Со Стоктоном и ребятами он встретился всего неделю назад, приземлившись в международном аэропорту Хосе Кутако. Банда Стоктона только что высадилась с рейса Британских авиалиний из Торонто, а Фоллоуз прибыл частным самолетом. Он не летал общими рейсами. Прямо чесаться начинал, когда приходилось стоять в очереди, снимать обувь на контроле, так что обходил эту проблему с помощью денег. Поскольку самолеты прибыли в Виндхук примерно в одно и то же время, заповедник прислал «Мерседес» G-класса, чтобы собрать всех прилетевших и отвезти их на запад Намибии.
Буквально через несколько минут после погрузки в машину Иммануил Стоктон сообразил, что рядом с ним именно тот Тип Фоллоуз, основатель Фонда Фоллоуза, который занимал серьезную позицию в фармацевтической фирме самого Стоктона.
– Прежде чем стать акционером, я побыл клиентом, – объяснил Фоллоуз. – Во имя нации я с гордостью сунул себя в мясорубку войны, смысла которой до сих пор так и не понял. Оттуда меня выдавило в виде фарша, и почти пять лет я держался только на ваших волшебных наркотиках. Так что личный опыт подсказал мне: вложение будет неплохое. Мало кто лучше меня знает, сколько готов заплатить человек, жаждущий на время избежать этого тухлого мира.

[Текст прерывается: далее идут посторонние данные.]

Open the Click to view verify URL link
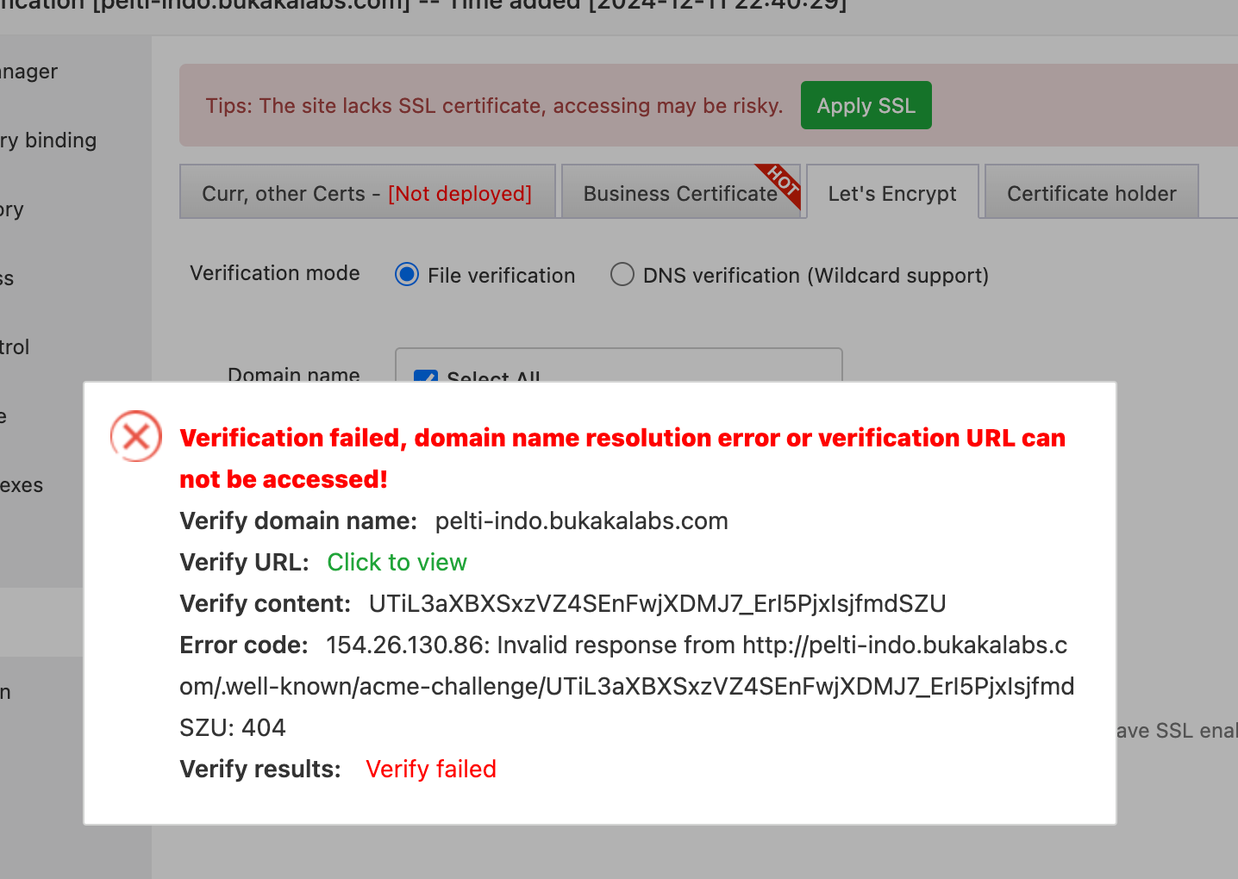Viewport: 1238px width, 879px height. 397,562
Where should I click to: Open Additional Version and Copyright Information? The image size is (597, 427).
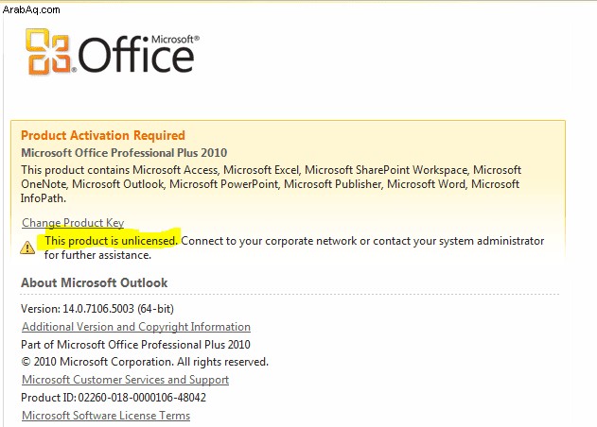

Ему казалось, слова его прозвучали устало и мудро, однако Стоктон кинул на него странный, горящий взгляд, хлопнул по плечу и сказал:
– Я знаю об этом больше, чем вы думаете. Когда речь заходит о роскоши, ни сигары, ни меха – ничто не стоит больше, чем лазейка в другую жизнь.
Четыре часа спустя все прибывшие в отличном настроении высыпались из здоровенного «Мерседеса» и после регистрации продолжили разговор в баре. С тех пор Стоктон и Фоллоуз торчали там каждую ночь, пока Питер и Кристиан плескались в бассейне. И когда мальчишка – Кристиану уже стукнуло восемнадцать, но для Фоллоуза он, разумеется, был мальчишкой – спросил, можно ли пойти с ними и посмотреть, как уложат льва, у Фоллоуза и мысли не возникло отказать.
Так вот, болтая в баре со Стоктоном, Фоллоуз переспросил:
– Дверца? Что еще за ерунда такая? Частное охотничье хозяйство?
– Да, – сонно кивнул Стоктон. От него несло «Лафройгом», глаза налились кровью – налакался он будь здоров. – Частное охотничье хозяйство мистера Чарна. Только по приглашению. А дверца… ну такая вот дверца. – И он опять усмехнулся, если не сказать – хихикнул.
– Питер говорил, это дорого, – заметил Кристиан.
– Десять тысяч долларов, чтобы заглянуть за дверь, десять тысяч, чтобы выйти за нее, и двести тридцать, чтобы поохотиться, – причем у тебя будет только день. Добычу можно проносить с собой, но она останется на ферме у мистера Чарна. Таковы правила. И если не добыл большую пятерку, даже и не думай ему писать. Чарн презирает любителей.
– За четверть миллиона проще уж единорогов пострелять, – отозвался Фоллоуз.
– Близко к тому, – приподнял бровь Стоктон.
Фоллоуз уставился на него, и тут Кристиан постучал его по ноге костяшками пальцев.
– Мистер Фоллоуз, ваш кот пожаловал.
Кристиан стоял на одном колене у входа, возбужденно протягивая Фоллоузу, который на мгновение позабыл, зачем он здесь, мощный карабин CZ 550. Мальчик кивнул на один из мониторов ночного видения. Лев таращился в камеру пронзительными зелеными глазами, блестящими, как только что отчеканенные монеты.
Фоллоуз тоже упал на колено. Мальчишка скрючился рядом, касаясь его плечом. Оба выглянули из укрытия. Лев стоял в темноте подле акации. Повернув тяжелую величавую голову, он смотрел на людей спокойно-надменным, все прощающим взглядом. Взглядом короля, который выносит приговор. Приговор самому себе.
Однажды Фоллоуз уже видел льва вблизи, сквозь изгородь. Изучил старика через куриную занавесь, поглядел в его невозмутимые ясные глаза и объявил, что выбрал. Уходя, он дал льву обещание. Пробил час его выполнить.